Kundgebung – Tausend Bamberger Bürger gegen Berlins NPD-Chef Schmidtke

Mit einer eindrucksvollen Kundgebungen haben am Samstag viele Einwohner Bambergs gegen eine Versammlung, zu der die Verantwortlichen einer lokalen rassistischen Facebook-Seite aufgerufen hatten, Stellung bezogen. Helfen musste den 45 meist ortsansässigen Rechtsextremisten der Vorsitzende der Berliner NPD, Sebastian Schmidtke, der seine Argumentation auf einem klassischen Stück rechter Bauernfängerei aufbaute.
„Räumlich trennen uns vielleicht fünfzig Meter, inhaltlich dagegen Welten“ bilanzierte Gunter Pierzdig, Sprecher der nordbayerischen Bündnisse gegen Rechts, das Geschehen vor Ort. Die oberfränkische Polizei hatte den großen Maximiliansplatz in der Innenstadt in drei Teile geteilt. Ein Drittel für die Zivilgesellschaft, ein Drittel für die rechtsextreme Veranstaltung, dazwischen eine Pufferzone. Das Bündnis „Bamberg ist bunt“ sowie die Studierendenvertretung konnten unter dem Motto „Bamberg schützt Flüchtlinge – Bamberg wehrt sich gegen Nazis“ um die Tausend Unterstützer mobilisieren; verloren wirkten dagegen die etwa 45 Anhänger der rechten Szene, die sich über eine Stunde nach Beginn der bürgerlichen Veranstaltung in ihrem Teil des Platzes einfanden.

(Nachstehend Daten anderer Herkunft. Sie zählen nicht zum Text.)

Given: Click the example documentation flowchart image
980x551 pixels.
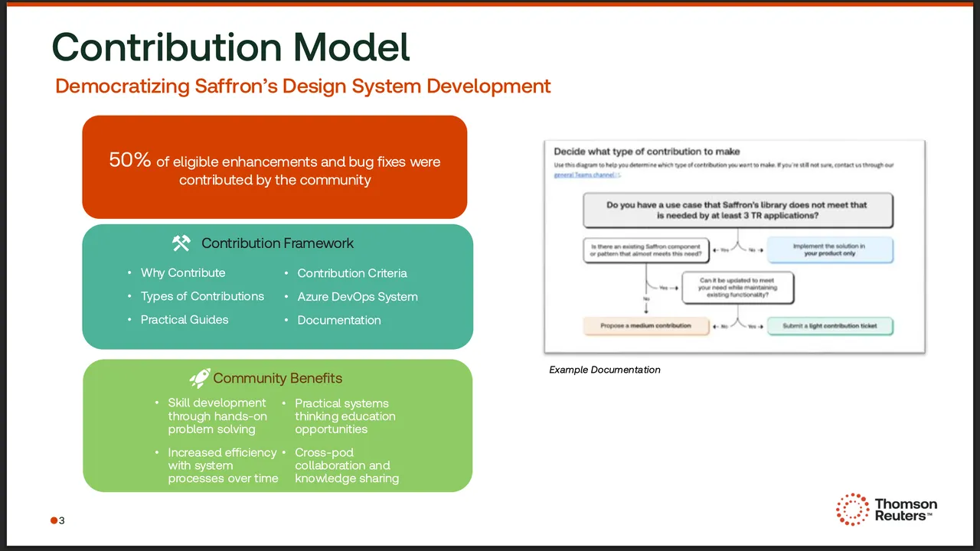Looking at the screenshot, I should [x=734, y=246].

Rechtsextremisten finden Gefallen am Pegida-Style
Der Aufruf kam von den Verantwortlichen der Facebook-Seite „Bamberg WEHRT SICH – Asylmissbrauch nein Danke“. Es war die zweite öffentliche Veranstaltung der Initiative. Ende Oktober hatten sie zu einer Demonstration aufgerufen und etwa 180 Rechtsextremisten zogen durch die oberfränkische Universitätsstadt. In der Zwischenzeit wurden regelmäßig die „Spaziergänge“ des Würzburger Pegida-Ablegers Wügida beworben. Und ganz in der Tradition der Islamfeinde gaben sich die Teilnehmer nun bei dieser Veranstaltung. Die schwarz-weiß-roten Fahnen mit der Aufschrift Bamberg, die noch bei der Demonstration im Oktober und beim „Heldengedenken“ des Dritten Weges in größerer Zahl geschwenkt wurden, blieben zu Hause. Mitgebracht wurden zwei Deutschlandfahnen und zwei Banner.

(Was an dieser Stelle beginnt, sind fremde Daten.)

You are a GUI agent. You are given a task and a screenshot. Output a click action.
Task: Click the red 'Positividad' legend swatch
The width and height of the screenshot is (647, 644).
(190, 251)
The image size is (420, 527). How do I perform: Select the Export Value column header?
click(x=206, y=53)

Inhaltlich unter die Arme greifen musste den Rechtsextremen, die auf Facebook zunächst als „besorgte Bamberger Bürger“ angetreten waren, ein bekannter Akteur: Berlins NPD-Chef Sebastian Schmidtke. Wie schon im Oktober, als ausschließlich bekannte Neonazis für die Inhalte sorgten, wagte sich wieder kein regionaler Anhänger ans Mikro. Einen lokalen Bezug konnte Schmidtke nur durch seinen Hinweis auf 700 in Bamberg erwartete Flüchtlinge herstellen. Gebetsmühlenartig betonte der mehrfach verurteilte NPD-Mann, Bamberg dürfe nicht wie Berlin werden. Eine Rede also, die er mit Ausnahme Berlins ebenso in jeder anderen Stadt halten könnte. Er wurde dann auch am Sonntag bei Pegida in Dresden gesehen.
Rechte Bauernfängerei
Schmidtke baute seine Rede auf der Aussage auf, nur etwa ein Prozent der Antragssteller bekämen Asyl. Der übergroße Rest hingegen seien Wirtschaftsflüchtlinge, die eigentlich sofort abzuschieben seien. Mit dieser verqueren Darstellung der amtlichen Statistik hausierten bereits in der Vergangenheit Rassisten und Neonazis, um Stimmung zu erzeugen. Ein Blick auf die amtlichen Zahlen verrät: unter den Schutz des Artikel 16 a des Grundgesetzes fielen 2014 zwar nur 1,8 Prozent der Antragssteller, aber damit endet die Statistik nicht.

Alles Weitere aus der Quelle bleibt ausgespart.